Provided records:
********************
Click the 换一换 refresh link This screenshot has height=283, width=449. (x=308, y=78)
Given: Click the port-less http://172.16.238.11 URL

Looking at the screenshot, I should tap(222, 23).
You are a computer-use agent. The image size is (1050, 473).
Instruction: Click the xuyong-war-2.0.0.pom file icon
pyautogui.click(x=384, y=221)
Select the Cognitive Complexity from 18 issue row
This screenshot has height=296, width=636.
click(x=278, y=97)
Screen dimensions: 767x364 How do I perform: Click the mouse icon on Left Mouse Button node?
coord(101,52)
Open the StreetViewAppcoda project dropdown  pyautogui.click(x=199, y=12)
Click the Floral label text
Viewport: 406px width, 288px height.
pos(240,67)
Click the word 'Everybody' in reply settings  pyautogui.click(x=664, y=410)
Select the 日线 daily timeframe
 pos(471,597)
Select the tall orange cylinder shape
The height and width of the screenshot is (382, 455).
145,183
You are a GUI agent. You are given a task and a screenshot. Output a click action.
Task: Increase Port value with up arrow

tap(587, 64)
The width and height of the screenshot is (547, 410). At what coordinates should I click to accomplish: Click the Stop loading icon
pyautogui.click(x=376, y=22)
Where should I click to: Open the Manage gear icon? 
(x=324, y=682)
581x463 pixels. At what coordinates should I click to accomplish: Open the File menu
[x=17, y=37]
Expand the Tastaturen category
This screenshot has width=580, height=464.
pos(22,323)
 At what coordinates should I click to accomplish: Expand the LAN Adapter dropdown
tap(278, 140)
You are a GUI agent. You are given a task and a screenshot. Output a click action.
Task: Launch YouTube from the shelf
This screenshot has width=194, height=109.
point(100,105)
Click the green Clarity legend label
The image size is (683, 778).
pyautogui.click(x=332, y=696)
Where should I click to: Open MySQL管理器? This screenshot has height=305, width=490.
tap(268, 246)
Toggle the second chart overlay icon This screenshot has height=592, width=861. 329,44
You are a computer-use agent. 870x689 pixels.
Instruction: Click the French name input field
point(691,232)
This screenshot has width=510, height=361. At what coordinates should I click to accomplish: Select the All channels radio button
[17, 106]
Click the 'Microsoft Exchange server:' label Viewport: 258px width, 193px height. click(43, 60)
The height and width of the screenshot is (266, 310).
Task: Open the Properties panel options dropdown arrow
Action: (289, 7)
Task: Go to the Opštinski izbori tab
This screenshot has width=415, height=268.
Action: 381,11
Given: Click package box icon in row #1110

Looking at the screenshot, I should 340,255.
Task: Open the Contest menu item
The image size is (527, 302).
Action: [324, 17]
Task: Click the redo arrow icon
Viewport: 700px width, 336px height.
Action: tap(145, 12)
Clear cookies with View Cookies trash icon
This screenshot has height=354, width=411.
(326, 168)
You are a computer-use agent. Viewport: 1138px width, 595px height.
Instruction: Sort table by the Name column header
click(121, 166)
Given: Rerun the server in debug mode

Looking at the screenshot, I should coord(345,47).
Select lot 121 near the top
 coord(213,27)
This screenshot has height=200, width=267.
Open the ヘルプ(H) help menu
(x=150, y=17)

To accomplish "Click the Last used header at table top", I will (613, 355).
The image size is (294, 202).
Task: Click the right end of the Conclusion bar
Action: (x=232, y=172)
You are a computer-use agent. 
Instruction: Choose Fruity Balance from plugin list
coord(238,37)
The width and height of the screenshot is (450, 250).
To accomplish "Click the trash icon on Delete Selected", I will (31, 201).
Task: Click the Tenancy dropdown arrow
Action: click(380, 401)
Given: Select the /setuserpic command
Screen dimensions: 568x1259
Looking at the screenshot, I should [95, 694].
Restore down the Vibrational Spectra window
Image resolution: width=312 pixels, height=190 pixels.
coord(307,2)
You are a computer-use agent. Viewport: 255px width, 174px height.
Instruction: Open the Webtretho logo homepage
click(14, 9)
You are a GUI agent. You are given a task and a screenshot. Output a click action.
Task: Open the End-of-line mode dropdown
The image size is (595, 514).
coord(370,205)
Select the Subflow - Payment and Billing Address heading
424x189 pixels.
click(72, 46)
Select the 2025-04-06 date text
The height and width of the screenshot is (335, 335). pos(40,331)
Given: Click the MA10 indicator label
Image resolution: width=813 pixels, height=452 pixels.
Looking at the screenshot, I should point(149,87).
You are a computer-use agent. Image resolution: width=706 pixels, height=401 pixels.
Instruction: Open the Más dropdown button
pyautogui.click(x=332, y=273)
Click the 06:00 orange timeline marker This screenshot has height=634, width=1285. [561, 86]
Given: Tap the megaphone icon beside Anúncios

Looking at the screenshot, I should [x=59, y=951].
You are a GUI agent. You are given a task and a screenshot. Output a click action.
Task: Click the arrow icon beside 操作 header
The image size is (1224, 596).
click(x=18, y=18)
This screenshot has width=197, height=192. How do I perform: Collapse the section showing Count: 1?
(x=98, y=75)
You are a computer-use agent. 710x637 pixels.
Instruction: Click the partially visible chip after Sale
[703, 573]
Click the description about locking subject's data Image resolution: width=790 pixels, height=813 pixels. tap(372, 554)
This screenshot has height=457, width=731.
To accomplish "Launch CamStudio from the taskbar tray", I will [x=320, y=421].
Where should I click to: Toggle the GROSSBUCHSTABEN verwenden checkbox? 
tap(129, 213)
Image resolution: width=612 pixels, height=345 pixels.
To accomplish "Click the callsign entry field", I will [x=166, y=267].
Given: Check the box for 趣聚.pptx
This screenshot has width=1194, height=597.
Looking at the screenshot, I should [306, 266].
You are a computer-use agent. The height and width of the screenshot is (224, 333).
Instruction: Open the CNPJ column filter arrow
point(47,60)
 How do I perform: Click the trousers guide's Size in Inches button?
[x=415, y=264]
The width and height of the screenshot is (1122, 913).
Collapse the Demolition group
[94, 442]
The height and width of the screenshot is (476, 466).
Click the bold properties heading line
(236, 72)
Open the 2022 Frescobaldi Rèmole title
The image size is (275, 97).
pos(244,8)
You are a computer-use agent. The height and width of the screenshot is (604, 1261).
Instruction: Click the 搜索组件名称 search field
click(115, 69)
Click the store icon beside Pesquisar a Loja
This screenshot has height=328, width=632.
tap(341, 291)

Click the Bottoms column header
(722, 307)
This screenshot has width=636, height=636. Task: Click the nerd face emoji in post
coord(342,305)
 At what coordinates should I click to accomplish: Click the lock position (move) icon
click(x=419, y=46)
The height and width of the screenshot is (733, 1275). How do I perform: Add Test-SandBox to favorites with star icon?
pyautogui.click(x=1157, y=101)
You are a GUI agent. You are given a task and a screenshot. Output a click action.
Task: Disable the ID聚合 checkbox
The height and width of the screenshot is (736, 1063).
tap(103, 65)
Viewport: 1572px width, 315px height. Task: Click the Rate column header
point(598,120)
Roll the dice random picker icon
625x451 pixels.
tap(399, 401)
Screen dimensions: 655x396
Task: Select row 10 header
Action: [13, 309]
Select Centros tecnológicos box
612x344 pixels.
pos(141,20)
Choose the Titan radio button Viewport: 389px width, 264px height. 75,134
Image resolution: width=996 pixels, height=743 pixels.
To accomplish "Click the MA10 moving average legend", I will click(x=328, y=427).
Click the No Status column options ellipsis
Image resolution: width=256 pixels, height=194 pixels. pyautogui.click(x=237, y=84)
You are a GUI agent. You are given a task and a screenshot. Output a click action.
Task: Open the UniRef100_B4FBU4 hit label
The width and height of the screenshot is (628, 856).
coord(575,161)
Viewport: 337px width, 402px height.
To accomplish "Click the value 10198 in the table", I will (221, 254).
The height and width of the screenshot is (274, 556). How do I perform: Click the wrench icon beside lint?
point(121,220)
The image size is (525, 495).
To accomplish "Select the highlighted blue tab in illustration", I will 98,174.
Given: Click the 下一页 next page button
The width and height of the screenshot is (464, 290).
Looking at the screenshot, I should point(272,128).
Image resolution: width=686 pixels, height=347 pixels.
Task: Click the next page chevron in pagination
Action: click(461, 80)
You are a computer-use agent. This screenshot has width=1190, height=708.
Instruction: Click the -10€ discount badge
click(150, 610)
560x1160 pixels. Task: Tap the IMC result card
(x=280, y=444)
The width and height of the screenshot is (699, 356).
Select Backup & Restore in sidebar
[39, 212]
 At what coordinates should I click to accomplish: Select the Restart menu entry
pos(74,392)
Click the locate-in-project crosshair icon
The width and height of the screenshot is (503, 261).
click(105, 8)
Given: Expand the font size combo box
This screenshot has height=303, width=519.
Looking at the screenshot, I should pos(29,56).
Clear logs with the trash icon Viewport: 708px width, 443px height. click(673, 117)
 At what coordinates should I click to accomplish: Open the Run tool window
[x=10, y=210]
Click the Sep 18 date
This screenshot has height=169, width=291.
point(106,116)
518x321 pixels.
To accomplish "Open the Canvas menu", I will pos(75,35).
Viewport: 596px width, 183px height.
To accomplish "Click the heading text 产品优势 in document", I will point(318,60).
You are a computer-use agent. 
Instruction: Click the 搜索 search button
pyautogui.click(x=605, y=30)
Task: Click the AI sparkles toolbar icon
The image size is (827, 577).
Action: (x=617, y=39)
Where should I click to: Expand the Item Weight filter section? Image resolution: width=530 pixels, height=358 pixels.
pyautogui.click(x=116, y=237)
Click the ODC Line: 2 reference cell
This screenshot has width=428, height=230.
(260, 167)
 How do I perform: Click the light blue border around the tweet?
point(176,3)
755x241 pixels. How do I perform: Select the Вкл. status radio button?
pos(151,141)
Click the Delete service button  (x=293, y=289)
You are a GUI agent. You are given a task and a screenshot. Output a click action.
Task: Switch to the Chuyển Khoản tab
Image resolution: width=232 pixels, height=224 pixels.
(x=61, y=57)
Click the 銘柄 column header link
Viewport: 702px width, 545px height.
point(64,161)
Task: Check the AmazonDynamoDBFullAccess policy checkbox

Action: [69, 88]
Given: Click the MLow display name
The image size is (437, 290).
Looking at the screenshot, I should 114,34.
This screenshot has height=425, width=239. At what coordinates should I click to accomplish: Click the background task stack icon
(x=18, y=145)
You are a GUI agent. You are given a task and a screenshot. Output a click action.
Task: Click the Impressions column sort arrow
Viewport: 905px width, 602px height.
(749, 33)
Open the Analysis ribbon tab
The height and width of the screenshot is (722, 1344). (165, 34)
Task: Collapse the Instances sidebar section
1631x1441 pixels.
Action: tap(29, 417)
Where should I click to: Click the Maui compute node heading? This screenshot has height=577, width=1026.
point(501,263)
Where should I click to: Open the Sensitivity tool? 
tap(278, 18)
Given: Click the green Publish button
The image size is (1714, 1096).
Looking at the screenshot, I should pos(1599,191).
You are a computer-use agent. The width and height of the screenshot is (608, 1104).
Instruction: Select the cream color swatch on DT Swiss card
********************
Assignment: In exact wording, restate the lines of the data above from the first through the one holding "You are a computer-use agent. The image", and stop after that line.

Problem solution:
Click the 换一换 refresh link This screenshot has height=283, width=449. (x=308, y=78)
Given: Click the port-less http://172.16.238.11 URL

Looking at the screenshot, I should tap(222, 23).
You are a computer-use agent. The image size is (1050, 473).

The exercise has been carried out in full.